Ein Beitrag von Stefan Otto

Zum Start von Wim Wenders’ neuem Film „Perfect Days“ blicken wir auf das Motiv der Reise in seinen Filmen, das sich bereits in seinem Frühwerk finden lässt.

Meinungen
Wenders_Orte

Könnte nicht jeder Film so beginnen wie dieser? Mit dem jungen Morgen, mit einem neuen Tag? Leider nicht. Natürlich nicht. Aber es ist ein schöner Anfang. Hiramaya (Koji Yakusho) erwacht in Perfect Days und erhebt sich, packt sein Bettzeug beiseite, geht ins Bad und widmet sich der Morgentoilette. Die Sprösslinge, die er wie kleine Fundstücke zusammengetragen hat, versorgt er mit etwas Wasser, bevor er in seine Arbeitskleidung, einen Overall mit der Aufschrift The Tokyo Toilet, schlüpft. Dann tritt er mit einem Blick in den Himmel und einem Lächeln im Gesicht vor die Tür und zieht sich einen Kaffee am Getränkeautomaten.
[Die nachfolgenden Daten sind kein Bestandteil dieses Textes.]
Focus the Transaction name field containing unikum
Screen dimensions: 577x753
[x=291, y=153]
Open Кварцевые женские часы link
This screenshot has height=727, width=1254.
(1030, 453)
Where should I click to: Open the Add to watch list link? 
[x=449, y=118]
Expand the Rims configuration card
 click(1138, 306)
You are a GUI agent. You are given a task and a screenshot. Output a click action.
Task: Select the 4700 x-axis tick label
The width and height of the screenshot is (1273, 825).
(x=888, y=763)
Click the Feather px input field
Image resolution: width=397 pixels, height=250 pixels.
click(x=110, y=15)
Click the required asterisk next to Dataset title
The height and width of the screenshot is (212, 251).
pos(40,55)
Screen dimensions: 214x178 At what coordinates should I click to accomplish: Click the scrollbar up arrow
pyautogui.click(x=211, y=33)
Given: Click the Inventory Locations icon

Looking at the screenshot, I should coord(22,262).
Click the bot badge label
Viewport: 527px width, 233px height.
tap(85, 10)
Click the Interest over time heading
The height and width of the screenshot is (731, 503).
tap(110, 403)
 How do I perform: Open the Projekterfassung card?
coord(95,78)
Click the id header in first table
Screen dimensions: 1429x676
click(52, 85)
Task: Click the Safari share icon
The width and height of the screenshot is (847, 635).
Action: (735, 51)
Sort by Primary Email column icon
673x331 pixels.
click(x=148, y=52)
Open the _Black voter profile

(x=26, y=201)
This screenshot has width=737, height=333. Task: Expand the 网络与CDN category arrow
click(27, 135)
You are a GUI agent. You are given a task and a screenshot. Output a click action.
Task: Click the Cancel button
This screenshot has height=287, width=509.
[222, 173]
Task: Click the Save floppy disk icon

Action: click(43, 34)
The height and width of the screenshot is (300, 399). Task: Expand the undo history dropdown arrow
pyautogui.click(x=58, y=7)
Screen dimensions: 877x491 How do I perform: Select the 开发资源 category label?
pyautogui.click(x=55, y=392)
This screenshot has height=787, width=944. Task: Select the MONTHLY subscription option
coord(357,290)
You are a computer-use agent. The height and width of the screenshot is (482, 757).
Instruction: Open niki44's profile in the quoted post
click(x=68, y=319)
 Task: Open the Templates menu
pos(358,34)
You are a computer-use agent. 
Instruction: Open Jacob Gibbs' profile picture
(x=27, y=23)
Im Auto kramt er in seinen Musikkassetten und schiebt eine ins Laufwerk.

The House of the Rising Sun, 1964 von den britischen Bluesrockern The Animals veröffentlicht und noch im selben Jahr auch in Deutschland ein Hit, verweist im ersten Vers ins amerikanische New Orleans und im zweiten, auch das mag man zumindest erwähnen, auf die aufgehende Sonne. Dieser Song in diesem Film illustriert die Weite, die Wenders in seinem Werk zu umfassen versucht. Von Düsseldorf-Pempelfort, seiner Heimat, über München, den Ort der Ausbildung, nicht nur in den Fernen Osten und den ehemals Wilden Westen, sondern, von Deutschland mal abgesehen, auch nach Portugal, Paris, Texas oder Hollywood. Immer unterwegs. Immer on the Road.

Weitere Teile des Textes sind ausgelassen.